* BEGIN Available records *

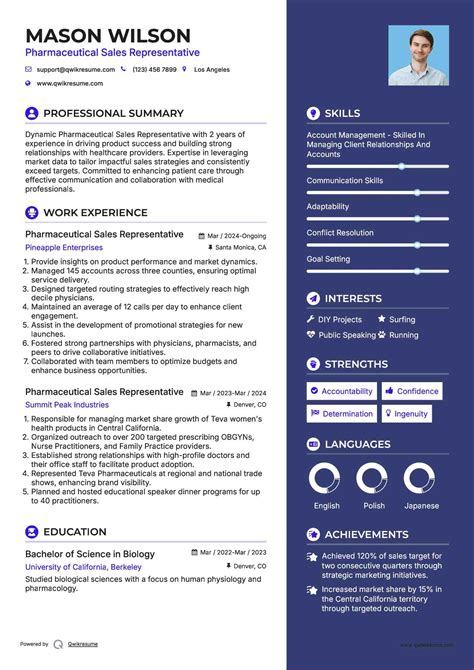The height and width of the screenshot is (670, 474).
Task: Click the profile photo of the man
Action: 419,55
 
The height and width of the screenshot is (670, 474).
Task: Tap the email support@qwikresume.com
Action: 76,70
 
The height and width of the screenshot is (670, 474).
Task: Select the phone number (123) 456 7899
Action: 154,70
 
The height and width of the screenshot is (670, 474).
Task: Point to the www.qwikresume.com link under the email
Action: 72,84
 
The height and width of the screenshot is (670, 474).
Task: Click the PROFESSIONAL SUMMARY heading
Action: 113,114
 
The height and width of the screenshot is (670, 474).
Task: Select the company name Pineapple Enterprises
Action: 64,247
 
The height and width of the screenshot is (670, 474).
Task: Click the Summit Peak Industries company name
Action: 67,405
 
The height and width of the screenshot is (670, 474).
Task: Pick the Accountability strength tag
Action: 342,391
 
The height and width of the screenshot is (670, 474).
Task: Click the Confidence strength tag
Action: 412,391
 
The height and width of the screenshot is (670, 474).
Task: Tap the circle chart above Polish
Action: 373,479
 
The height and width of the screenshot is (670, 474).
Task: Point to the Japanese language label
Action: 421,506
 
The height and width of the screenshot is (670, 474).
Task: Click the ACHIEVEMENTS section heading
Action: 366,535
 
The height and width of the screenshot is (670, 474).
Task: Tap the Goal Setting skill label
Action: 328,259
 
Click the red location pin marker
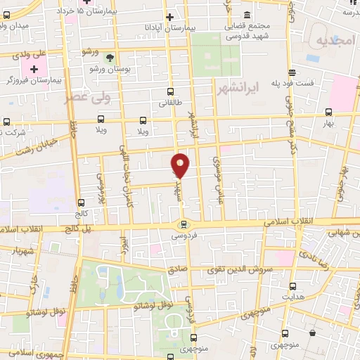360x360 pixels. (181, 165)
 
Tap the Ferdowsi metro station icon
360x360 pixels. (184, 224)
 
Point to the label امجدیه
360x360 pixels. (335, 40)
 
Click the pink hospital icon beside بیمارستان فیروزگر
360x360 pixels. (32, 70)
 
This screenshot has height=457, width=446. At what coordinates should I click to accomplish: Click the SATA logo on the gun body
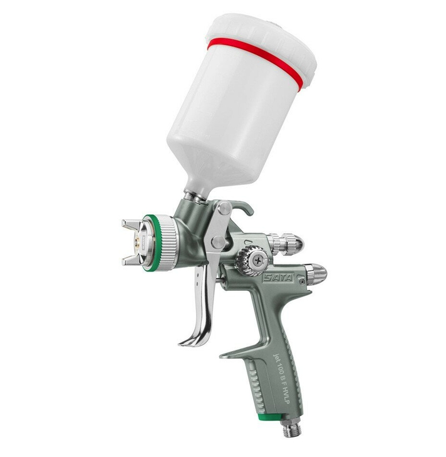tap(278, 278)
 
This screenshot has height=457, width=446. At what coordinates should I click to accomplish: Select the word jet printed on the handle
tap(275, 354)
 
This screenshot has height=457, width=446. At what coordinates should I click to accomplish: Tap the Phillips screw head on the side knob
tap(257, 260)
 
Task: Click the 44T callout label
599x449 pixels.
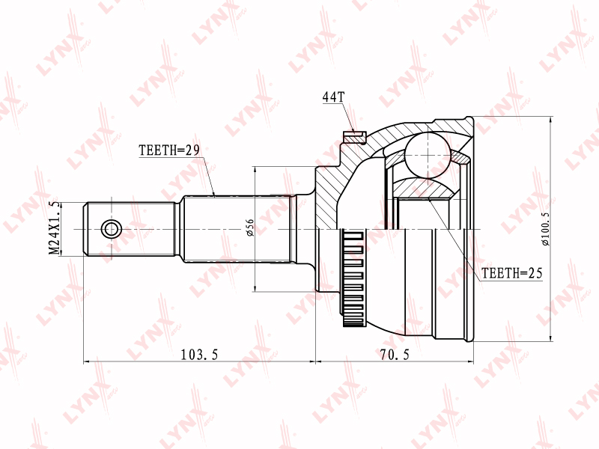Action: click(x=333, y=97)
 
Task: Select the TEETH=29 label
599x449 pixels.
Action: click(x=169, y=150)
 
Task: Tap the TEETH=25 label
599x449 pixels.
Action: click(x=511, y=273)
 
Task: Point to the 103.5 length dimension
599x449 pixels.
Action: click(x=199, y=355)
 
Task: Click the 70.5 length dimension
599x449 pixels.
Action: click(x=395, y=355)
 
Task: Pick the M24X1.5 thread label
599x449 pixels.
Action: click(x=55, y=228)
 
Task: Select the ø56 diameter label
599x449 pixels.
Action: click(x=250, y=227)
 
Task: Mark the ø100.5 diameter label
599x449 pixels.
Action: click(x=545, y=228)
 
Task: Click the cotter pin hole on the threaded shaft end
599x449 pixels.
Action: click(x=111, y=229)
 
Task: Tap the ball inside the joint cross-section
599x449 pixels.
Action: click(x=428, y=155)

* END Available records *

• Task to carry out
Identify every line in the data above that contains the word "icon", and copy each of those lines.

• Completed task
Tap the Ferdowsi metro station icon
Click the pink hospital icon beside بیمارستان فیروزگر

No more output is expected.